* Source material *
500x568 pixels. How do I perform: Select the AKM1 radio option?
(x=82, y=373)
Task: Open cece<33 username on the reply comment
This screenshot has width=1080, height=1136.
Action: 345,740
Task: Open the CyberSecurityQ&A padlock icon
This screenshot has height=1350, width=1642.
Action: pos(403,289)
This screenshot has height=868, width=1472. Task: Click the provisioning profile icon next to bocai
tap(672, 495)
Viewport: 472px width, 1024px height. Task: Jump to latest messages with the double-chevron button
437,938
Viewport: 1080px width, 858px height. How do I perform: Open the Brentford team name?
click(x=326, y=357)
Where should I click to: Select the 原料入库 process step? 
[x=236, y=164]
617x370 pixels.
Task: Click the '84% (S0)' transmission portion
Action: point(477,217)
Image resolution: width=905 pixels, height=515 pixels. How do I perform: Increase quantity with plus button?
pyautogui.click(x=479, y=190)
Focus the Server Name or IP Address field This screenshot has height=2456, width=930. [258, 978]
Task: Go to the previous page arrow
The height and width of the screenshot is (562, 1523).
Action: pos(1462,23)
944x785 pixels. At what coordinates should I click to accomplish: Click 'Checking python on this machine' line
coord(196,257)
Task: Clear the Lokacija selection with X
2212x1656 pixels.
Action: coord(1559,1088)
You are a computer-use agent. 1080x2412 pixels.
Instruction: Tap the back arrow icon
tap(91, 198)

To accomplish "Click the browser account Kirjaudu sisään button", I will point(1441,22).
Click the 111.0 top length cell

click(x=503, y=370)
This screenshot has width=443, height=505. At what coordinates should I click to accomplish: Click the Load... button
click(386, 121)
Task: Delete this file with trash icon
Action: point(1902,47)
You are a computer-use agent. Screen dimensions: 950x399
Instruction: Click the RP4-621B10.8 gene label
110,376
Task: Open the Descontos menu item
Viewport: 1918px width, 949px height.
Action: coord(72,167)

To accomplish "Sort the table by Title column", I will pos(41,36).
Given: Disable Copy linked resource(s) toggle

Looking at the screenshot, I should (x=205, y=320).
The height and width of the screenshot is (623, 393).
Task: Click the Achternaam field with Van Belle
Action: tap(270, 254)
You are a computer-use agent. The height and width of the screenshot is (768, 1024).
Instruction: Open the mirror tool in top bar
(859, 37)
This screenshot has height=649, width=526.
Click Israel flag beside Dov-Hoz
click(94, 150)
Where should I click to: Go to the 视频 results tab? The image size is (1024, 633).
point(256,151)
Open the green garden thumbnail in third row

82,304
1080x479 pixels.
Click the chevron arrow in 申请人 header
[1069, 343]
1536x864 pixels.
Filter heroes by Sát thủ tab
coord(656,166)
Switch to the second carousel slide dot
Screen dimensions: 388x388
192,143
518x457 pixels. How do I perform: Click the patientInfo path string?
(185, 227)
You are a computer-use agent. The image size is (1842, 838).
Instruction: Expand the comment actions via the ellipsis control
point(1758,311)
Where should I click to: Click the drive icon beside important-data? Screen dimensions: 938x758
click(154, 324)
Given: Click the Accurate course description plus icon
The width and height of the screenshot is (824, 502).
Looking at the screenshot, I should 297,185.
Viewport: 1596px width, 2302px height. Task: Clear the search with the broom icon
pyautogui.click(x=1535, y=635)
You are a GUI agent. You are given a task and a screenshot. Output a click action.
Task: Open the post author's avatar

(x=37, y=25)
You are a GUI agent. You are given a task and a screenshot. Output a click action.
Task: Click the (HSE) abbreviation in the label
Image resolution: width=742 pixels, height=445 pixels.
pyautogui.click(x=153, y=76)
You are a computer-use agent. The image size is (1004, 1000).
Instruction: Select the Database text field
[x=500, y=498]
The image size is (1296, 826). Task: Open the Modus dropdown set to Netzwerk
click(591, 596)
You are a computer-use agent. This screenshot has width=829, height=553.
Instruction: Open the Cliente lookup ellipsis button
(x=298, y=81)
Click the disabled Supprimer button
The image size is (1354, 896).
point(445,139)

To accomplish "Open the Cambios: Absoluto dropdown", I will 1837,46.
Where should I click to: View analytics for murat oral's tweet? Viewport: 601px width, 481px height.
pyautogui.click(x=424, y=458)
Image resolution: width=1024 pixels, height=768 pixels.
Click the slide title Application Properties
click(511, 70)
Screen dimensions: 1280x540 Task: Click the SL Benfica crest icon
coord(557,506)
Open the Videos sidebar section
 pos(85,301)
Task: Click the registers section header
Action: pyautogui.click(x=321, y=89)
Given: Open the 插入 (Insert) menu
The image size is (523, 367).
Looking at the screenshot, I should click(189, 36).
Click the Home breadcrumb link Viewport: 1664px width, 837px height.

* Task requirements *
Scan the material above. Extract every line in which the word "computer" occurs.

* Result below *
You are a computer-use agent. 1080x2412 pixels.
You are a computer-use agent. Screen dimensions: 950x399
You are a computer-use agent. The height and width of the screenshot is (768, 1024).
You are a computer-use agent. The image size is (1842, 838).
You are a computer-use agent. The image size is (1004, 1000).
You are a computer-use agent. This screenshot has width=829, height=553.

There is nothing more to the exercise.